(Recorded data)
■ ■ ■

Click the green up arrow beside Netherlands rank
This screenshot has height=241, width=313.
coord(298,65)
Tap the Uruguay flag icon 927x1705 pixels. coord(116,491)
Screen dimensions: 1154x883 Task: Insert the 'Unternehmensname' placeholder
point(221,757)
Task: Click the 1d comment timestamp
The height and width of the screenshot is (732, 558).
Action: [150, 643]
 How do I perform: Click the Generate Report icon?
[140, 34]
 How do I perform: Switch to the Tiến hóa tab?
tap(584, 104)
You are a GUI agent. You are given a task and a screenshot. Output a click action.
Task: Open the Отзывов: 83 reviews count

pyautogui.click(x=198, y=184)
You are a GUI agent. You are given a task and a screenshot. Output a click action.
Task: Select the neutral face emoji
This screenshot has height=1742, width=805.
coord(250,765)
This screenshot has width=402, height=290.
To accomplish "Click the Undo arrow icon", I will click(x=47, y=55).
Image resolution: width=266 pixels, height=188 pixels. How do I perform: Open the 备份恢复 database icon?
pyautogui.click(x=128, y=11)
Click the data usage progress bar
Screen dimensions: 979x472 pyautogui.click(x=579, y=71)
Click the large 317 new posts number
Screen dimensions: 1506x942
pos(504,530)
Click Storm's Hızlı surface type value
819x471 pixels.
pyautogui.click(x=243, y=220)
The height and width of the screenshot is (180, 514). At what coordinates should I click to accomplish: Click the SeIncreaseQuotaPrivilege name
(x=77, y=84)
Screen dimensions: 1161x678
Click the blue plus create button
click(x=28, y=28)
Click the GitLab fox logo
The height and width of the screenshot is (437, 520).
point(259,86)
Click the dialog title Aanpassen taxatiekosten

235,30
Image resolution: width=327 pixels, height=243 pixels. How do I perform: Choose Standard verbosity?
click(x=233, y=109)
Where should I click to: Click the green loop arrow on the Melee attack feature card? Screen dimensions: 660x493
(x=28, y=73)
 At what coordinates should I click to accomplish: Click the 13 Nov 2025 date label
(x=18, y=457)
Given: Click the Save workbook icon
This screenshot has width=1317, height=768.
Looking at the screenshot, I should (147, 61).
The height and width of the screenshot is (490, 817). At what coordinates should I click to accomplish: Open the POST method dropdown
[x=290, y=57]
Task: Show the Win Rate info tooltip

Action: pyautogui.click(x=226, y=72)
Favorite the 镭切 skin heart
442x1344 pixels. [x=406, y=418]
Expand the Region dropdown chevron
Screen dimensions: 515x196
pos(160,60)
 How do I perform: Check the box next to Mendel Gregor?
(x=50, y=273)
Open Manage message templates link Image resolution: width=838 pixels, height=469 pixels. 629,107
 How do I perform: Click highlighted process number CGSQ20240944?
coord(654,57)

■ ■ ■

| Directions for this task |
All lines from the line holding "The height and width of the screenshot is (490, 817)." through the end of the records above need to be transcribed exactly, and no other text should appear.

| Answer for the task |
The height and width of the screenshot is (490, 817). At what coordinates should I click to accomplish: Open the POST method dropdown
[x=290, y=57]
Task: Show the Win Rate info tooltip

Action: pyautogui.click(x=226, y=72)
Favorite the 镭切 skin heart
442x1344 pixels. [x=406, y=418]
Expand the Region dropdown chevron
Screen dimensions: 515x196
pos(160,60)
 How do I perform: Check the box next to Mendel Gregor?
(x=50, y=273)
Open Manage message templates link Image resolution: width=838 pixels, height=469 pixels. 629,107
 How do I perform: Click highlighted process number CGSQ20240944?
coord(654,57)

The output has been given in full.